→ **Records shown**

● ● ●

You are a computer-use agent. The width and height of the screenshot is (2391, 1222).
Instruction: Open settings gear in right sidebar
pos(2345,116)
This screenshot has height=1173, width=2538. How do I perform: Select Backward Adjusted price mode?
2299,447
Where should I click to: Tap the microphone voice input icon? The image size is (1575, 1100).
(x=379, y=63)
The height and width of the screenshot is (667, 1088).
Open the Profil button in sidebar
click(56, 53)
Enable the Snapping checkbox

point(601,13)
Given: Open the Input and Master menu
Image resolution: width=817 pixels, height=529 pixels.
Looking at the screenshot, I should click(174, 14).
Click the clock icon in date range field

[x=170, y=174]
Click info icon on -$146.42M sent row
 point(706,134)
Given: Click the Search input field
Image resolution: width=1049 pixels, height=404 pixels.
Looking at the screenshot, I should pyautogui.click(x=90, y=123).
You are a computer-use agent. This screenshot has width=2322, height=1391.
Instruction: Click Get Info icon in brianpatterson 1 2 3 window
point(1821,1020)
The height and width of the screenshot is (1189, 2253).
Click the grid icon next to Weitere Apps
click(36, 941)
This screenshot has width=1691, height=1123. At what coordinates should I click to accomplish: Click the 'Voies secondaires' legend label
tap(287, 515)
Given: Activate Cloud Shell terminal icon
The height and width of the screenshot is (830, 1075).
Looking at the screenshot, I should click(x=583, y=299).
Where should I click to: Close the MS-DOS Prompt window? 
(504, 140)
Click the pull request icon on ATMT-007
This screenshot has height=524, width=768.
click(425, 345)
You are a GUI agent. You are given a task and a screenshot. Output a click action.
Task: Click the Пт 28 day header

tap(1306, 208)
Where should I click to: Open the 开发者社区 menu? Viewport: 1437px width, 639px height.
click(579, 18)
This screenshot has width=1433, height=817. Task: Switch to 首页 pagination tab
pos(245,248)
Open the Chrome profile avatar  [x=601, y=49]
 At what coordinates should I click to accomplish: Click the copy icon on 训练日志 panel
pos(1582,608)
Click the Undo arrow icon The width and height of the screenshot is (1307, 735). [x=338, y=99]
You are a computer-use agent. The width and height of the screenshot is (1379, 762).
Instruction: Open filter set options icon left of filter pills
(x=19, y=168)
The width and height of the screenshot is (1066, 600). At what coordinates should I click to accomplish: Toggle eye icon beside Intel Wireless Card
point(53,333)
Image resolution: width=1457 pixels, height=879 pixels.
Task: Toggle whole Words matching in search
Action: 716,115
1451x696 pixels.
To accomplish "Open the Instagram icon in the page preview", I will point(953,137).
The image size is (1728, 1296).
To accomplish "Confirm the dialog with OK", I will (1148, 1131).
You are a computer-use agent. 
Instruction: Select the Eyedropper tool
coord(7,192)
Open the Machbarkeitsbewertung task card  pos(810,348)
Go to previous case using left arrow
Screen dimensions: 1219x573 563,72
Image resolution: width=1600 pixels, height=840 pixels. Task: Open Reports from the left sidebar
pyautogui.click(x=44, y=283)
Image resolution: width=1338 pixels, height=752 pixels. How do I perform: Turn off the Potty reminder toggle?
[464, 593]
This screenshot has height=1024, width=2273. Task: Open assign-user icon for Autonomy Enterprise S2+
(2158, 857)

● ● ●

→ **Task goal**
From the material above, retype precisely the lines between the line holding "At what coordinates should I click to accomplish: Click the copy" and the line holding "Click the Undo", inclusive, and nothing beyond them.

→ **Final answer**
 At what coordinates should I click to accomplish: Click the copy icon on 训练日志 panel
pos(1582,608)
Click the Undo arrow icon The width and height of the screenshot is (1307, 735). [x=338, y=99]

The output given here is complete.